May 21, 2013 report
If you can remember it, you can remember it wrong
(Medical Xpress)—Native peoples in regions where cameras are uncommon sometimes react with caution when their picture is taken. The fear that something must have been stolen from them to create the photo is often inescapable. On small scales, we know it is in fact impossible to measure something without changing its essential character in some way. One idea that has recently gained momentum, is that although our brains have mechanisms for unpacking past experience into a form where it can be consciously manipulated with the full power of the mind, mechanisms to repack those memories into the original form lack similar finesse. In this light, once touched, a memory is no longer exactly the same. A paper just published in PNAS takes a closer look at how memories are reconsolidated after their retrieval. In showing just how easy it is to change certain kinds of memories, the authors not only raise new concerns for eyewitness testimony in the courtroom, but may explain in part why such testimony often tends to accumulate doubt in the face of continued questioning.

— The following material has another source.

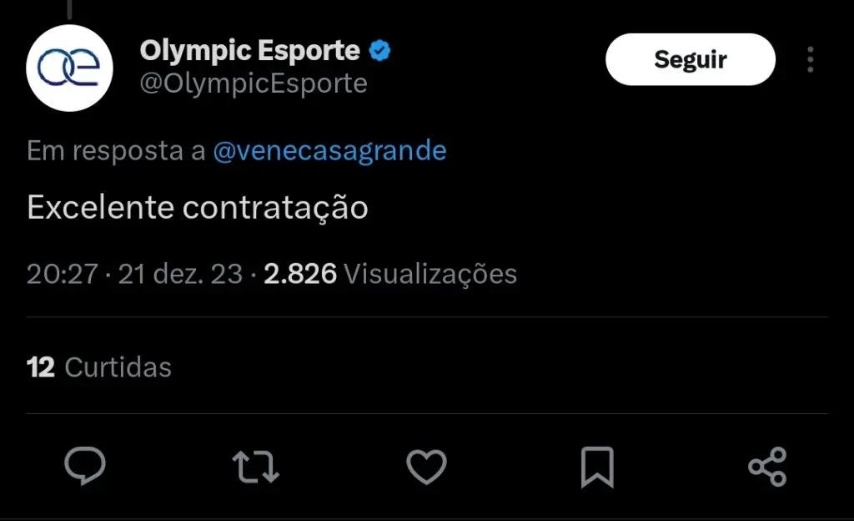
Task: Click the Em resposta a text
Action: tap(116, 151)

The implication is that this new knowledge may be useful in the treatment post traumatic stress in veterans and victims.
The 146 participants in the study watched the pilot episode of the TV series 24, about a fictional terrorist attack. The researchers then gave them various retrieval tests which reactivated their recently stored knowledge. The experiment was to then present an audio summary of the episode which included some erroneous descriptions of the actual events. After this "re-learning" step, another memory test was given at a later time. What the researchers report is that when the retrieval step preceded the re-learning, misinformation impaired subsequent retrieval of the original memory.
This kind of "episodic" memory is referred to as declarative memory, as opposed to procedural memory such as learning to ride a bike or to tie a shoe. Declarative memory is clearly the more labile process and it can be selectively lost in amnesia. In many cases declarative memory can reinforced by recall, and at least when desirable, that is the basis of rote memorization. In other cases, like the "earworm" refrains of popular songs, that same reinforcement effect becomes an annoyance. Less innocuous, are memories like that of witnessing the tragic loss of a loved one, which can haunt us with recurrent images and nightmares.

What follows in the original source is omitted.